==== FRAGMENT TEKSTU

W dniu 20 maja na podstawie opinii biegłych Sędzia Penitencjarny Bogusław
Kleszcz wydaje zarządzenie o przetransportowaniu Tadeusza Chołdy na Oddział
Psychiatrii Aresztu Śledczego na ul. Montelupich w Krakowie. Dziś rano T. Chołda
został – zgodnie z zarządzeniem Sędziego - natychmiast tam przewieziony.
Przeczytajcie uzasadnienie sędziego Kleszcza.
Zarządzenie SSO Bogusława Kleszcza
Poniżej rozmowa telefoniczna z Tadeuszem Chołdą na 10 minut przed transportem do aresztu na Oddział Psychiatryczny:
O co w tym wszystkim chodzi? Pytania do Prezesów Sądów w Krakowie
i sędziów-wizytatorów w krakowskim Sądzie Okręgowym
Wiele wskazuje na to, że Tadeusz Chołda siedzi w więzieniu na skutek rażącego
błędu wymiaru sprawiedliwości.

========
==== ZAPISANE DANE

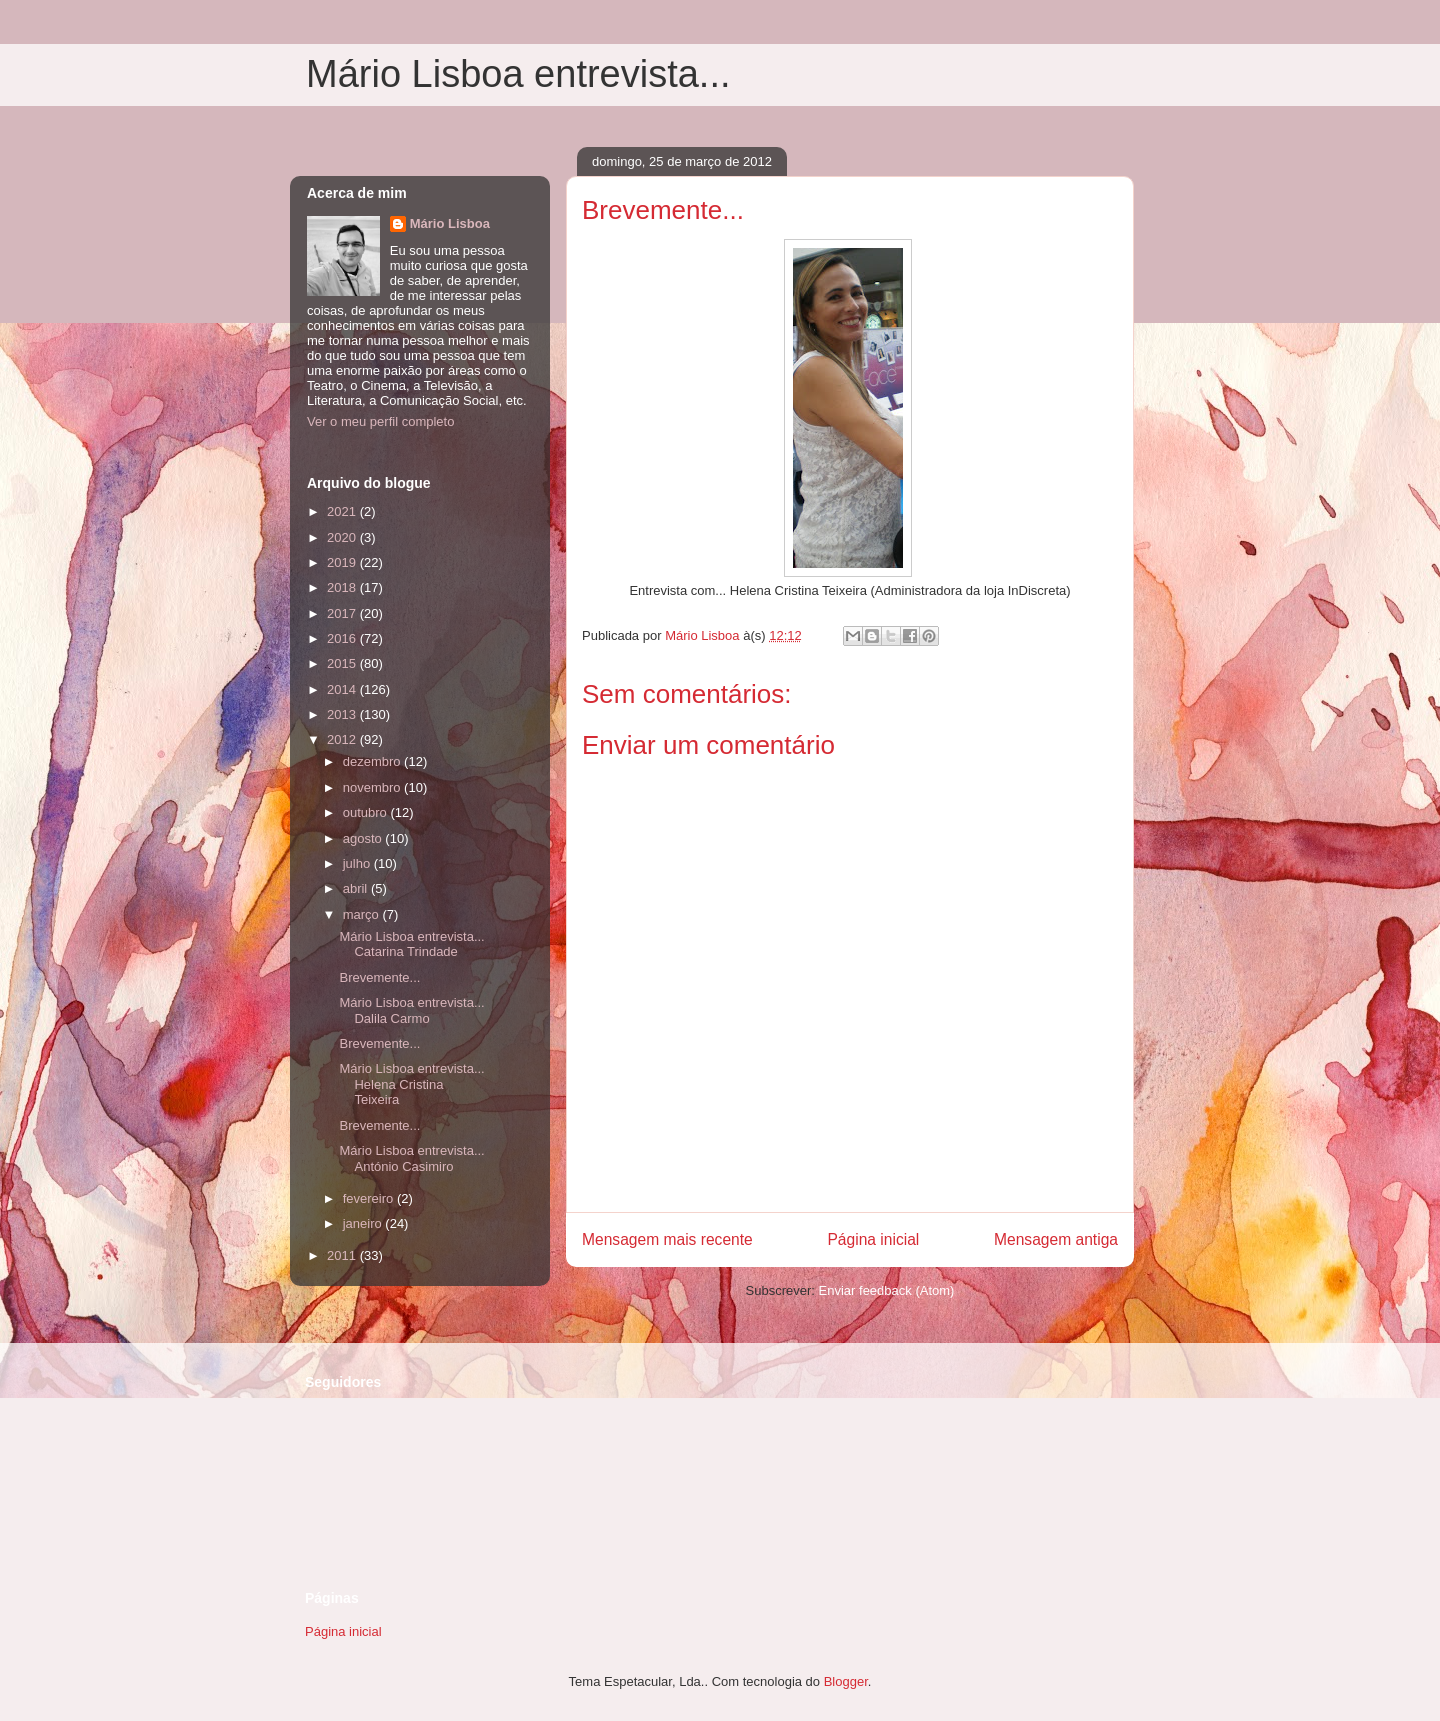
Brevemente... (379, 977)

========

TREŚĆ ZADANIA
Przedłuż tekst o sprawie Tadeusza Chołdy, pisząc jego dalszy ciąg od miejsca po ostatnim zdaniu.

ROZWIĄZANIE ZADANIA
Niezrozumiałe jest – wobec wysoce prawdopodobnej możliwości
przedterminowego zwolnienia Tadeusza Chołdy – w jakim celu badano go
psychiatrycznie. Nawet gdyby był chory, to Zakład Karny jest do odbywania
kary, a nie do leczenia. Chory może być z powodzeniem i w lepszych warunkach
diagnozowany i ewentualnie leczony na wolności. Zważyć przecież trzeba, że
na Oddziale Psychiatrii Aresztu Śledczego na Montelupich przebywają podejrzani
o najcięższe przestępstwa przeciwko życiu i zdrowiu, a nie byli agenci
ubezpieczeniowi, których jedyną (wątpliwą) winą jest to, że nie wystawili
rachunku, przy tym najprawdopodobniej całkowicie zbędnego.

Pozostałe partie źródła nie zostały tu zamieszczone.